BEGIN Records shown

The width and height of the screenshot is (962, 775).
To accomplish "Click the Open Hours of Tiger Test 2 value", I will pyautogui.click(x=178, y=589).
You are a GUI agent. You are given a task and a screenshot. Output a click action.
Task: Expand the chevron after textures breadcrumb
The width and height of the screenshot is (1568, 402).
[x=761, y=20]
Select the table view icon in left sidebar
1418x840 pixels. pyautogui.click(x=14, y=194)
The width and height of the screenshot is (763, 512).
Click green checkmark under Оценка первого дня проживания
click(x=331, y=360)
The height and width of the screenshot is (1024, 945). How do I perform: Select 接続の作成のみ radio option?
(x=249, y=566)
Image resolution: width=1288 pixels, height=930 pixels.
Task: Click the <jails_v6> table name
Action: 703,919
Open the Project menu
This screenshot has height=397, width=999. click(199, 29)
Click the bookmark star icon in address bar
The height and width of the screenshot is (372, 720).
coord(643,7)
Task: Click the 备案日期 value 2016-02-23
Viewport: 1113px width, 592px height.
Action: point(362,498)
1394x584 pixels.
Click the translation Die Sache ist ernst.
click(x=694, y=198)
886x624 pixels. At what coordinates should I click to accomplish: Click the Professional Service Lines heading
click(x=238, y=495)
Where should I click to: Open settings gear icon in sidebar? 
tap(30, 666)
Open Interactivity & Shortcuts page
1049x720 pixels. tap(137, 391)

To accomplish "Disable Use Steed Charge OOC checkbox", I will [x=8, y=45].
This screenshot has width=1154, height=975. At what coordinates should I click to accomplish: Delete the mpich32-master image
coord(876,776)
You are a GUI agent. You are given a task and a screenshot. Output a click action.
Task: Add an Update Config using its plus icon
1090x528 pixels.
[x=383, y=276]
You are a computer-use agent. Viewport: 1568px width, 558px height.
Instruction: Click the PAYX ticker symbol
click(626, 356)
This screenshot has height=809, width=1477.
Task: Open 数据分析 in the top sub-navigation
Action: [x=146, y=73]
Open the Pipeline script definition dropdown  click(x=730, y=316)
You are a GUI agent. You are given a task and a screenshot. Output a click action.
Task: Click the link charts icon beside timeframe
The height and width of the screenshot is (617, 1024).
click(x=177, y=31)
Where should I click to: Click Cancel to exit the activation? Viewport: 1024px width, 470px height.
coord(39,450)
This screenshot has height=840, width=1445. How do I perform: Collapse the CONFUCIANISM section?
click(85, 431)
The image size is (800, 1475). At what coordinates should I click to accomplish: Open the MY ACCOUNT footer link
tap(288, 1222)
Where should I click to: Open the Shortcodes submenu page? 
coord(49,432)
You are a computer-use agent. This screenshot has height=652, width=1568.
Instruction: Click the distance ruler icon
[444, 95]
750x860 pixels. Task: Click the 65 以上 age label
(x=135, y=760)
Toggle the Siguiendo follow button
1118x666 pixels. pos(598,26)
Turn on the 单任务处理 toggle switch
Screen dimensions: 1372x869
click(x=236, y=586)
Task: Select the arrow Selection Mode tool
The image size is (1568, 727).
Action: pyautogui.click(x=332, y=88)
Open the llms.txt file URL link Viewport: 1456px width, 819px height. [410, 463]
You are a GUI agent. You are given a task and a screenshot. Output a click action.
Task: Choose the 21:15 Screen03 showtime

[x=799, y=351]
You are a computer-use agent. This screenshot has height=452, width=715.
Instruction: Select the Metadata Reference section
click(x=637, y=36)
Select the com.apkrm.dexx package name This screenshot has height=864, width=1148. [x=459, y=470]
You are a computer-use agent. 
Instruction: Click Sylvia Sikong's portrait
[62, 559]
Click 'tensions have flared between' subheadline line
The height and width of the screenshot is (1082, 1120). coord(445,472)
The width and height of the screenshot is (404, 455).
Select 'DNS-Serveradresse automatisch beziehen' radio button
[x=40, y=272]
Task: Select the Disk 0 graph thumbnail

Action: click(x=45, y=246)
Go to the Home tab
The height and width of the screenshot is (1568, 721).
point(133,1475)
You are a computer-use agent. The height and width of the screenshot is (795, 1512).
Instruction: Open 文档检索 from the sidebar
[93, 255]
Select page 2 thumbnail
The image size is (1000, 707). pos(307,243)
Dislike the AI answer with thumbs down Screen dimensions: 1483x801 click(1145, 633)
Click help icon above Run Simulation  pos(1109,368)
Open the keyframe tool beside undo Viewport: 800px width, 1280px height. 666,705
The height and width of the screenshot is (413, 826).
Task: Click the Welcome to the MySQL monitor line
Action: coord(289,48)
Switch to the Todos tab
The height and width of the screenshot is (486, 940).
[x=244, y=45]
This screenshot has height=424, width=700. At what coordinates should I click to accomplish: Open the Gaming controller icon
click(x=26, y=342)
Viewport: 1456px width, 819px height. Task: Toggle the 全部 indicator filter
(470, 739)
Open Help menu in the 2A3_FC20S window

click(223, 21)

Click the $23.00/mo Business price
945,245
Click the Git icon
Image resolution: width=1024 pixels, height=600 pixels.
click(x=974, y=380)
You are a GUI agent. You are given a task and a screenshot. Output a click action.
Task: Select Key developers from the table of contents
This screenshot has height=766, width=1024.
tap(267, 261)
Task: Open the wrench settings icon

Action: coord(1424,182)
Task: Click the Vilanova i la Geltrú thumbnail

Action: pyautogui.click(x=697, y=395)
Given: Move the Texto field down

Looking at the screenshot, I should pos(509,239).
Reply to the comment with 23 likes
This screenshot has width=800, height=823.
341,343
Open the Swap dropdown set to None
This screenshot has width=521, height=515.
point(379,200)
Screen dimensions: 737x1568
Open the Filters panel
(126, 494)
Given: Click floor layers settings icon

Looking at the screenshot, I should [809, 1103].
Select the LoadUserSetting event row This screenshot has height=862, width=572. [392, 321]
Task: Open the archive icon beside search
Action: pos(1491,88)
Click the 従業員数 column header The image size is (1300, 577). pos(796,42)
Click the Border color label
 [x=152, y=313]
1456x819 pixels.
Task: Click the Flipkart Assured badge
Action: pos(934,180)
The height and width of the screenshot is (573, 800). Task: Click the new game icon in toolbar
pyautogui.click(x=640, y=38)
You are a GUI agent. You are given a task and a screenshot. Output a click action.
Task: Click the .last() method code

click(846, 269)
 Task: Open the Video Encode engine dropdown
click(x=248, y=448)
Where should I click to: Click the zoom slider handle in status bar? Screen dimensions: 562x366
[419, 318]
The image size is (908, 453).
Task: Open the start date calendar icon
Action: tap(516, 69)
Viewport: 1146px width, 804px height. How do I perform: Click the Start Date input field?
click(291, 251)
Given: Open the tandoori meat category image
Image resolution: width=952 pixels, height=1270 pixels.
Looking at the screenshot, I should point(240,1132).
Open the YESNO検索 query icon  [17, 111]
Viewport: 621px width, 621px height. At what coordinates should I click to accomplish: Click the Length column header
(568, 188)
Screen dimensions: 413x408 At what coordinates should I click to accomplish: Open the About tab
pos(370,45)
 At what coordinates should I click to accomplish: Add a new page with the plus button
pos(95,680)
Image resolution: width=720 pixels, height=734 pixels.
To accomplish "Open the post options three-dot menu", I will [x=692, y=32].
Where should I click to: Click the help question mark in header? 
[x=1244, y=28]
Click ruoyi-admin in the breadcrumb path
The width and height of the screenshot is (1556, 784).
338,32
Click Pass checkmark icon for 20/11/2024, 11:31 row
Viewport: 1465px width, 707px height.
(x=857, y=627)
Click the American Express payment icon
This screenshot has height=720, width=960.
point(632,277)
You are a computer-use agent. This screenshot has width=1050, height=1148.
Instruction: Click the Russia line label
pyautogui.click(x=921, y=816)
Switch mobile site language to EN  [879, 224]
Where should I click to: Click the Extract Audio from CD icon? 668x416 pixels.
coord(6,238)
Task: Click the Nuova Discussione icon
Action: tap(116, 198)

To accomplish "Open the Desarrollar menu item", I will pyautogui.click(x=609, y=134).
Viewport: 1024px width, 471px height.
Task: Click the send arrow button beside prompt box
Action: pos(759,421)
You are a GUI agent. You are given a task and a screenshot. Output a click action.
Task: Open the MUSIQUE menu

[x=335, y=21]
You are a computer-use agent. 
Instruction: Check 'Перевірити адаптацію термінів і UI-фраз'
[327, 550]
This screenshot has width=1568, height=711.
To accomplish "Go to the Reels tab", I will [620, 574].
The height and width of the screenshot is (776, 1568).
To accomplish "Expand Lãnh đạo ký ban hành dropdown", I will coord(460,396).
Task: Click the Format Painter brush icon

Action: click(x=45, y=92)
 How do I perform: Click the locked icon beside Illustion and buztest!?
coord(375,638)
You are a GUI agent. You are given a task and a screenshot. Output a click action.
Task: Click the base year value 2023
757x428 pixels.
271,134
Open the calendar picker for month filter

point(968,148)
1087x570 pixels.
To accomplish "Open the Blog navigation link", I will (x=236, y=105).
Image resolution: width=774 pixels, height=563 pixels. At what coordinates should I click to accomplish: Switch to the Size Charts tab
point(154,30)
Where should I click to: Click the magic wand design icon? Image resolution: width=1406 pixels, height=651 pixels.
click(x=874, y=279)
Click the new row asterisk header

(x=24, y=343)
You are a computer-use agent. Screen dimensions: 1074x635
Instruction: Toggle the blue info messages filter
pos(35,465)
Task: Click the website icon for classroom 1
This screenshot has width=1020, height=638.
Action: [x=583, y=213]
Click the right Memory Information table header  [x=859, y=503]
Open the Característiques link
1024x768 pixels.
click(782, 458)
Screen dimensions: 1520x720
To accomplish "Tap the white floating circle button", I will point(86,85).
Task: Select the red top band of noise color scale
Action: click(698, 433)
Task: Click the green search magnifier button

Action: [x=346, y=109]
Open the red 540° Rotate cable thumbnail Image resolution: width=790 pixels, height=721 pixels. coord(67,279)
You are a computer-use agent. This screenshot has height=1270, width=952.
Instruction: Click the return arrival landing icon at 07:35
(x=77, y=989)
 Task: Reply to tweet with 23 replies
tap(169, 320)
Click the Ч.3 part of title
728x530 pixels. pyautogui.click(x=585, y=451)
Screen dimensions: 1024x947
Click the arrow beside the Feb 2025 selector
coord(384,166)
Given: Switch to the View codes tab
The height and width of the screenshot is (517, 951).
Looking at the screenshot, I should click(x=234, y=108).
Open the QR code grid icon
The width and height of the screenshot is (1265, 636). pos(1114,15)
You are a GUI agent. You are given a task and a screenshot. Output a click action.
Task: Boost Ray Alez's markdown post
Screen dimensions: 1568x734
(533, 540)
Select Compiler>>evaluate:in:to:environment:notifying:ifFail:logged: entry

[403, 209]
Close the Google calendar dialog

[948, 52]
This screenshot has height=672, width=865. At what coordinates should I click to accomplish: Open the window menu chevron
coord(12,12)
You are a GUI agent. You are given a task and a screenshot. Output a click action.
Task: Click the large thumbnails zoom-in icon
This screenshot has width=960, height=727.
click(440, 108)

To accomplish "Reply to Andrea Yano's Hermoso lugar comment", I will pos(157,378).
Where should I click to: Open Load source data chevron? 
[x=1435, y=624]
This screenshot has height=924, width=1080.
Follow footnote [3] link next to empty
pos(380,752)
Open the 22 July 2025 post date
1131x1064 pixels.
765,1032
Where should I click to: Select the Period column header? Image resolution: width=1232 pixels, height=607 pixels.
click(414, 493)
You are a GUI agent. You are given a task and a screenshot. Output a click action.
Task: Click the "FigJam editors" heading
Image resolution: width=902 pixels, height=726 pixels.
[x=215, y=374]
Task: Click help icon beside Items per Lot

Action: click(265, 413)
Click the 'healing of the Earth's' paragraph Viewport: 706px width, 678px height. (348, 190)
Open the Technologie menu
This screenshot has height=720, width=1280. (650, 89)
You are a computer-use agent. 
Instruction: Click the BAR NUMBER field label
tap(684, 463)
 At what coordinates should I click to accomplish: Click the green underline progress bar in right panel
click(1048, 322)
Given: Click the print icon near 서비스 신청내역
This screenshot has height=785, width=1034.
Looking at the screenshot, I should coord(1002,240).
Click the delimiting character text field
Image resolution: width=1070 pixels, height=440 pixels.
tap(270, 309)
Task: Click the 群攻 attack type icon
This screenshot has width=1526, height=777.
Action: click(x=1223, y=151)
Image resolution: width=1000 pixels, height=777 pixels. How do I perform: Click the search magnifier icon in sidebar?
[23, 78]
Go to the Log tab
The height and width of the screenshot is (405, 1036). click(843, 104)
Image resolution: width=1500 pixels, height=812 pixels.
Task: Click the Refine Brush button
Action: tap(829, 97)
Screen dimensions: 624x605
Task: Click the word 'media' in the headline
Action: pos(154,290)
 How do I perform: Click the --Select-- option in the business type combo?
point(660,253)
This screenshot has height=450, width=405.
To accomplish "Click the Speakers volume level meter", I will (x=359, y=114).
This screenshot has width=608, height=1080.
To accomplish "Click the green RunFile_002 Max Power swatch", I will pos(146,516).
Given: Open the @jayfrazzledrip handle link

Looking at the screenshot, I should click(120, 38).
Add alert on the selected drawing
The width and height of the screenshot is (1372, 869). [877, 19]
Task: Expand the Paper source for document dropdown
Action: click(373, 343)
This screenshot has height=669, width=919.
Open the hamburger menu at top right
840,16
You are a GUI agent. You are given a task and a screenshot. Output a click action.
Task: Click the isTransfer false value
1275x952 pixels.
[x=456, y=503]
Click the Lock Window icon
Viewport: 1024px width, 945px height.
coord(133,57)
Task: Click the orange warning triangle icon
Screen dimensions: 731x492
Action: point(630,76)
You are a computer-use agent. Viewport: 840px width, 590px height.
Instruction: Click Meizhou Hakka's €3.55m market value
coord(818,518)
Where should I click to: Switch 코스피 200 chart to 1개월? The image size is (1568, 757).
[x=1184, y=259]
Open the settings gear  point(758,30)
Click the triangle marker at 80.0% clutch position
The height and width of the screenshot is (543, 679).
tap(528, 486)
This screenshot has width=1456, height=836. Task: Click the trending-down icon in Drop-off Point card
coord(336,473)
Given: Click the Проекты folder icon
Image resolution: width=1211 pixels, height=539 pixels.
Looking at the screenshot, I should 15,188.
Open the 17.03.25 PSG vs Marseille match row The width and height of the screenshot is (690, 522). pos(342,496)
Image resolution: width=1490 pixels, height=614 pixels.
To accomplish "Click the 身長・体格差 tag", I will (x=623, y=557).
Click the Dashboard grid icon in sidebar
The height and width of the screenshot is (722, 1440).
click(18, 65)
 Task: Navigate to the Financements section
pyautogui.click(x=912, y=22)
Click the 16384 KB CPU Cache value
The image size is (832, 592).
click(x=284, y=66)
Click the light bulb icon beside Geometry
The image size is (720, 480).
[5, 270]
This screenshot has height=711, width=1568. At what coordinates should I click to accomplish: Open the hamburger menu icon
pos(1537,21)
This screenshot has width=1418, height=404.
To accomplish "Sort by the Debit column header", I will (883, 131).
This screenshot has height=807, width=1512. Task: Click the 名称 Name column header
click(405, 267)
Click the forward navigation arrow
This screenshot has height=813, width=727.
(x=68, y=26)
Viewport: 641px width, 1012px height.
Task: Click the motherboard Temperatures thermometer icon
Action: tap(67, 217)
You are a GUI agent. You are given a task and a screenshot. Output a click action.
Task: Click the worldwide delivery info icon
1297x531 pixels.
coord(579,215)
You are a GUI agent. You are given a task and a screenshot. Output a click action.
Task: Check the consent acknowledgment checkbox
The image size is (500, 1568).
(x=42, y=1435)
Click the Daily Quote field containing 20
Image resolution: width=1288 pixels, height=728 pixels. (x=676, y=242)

END Records shown

* Your assignment: Starting at the line that contains "1297x531 pixels.", write out every line to the end of the entries, exactly as given.

* Output of the task:
1297x531 pixels.
coord(579,215)
You are a GUI agent. You are given a task and a screenshot. Output a click action.
Task: Check the consent acknowledgment checkbox
The image size is (500, 1568).
(x=42, y=1435)
Click the Daily Quote field containing 20
Image resolution: width=1288 pixels, height=728 pixels. (x=676, y=242)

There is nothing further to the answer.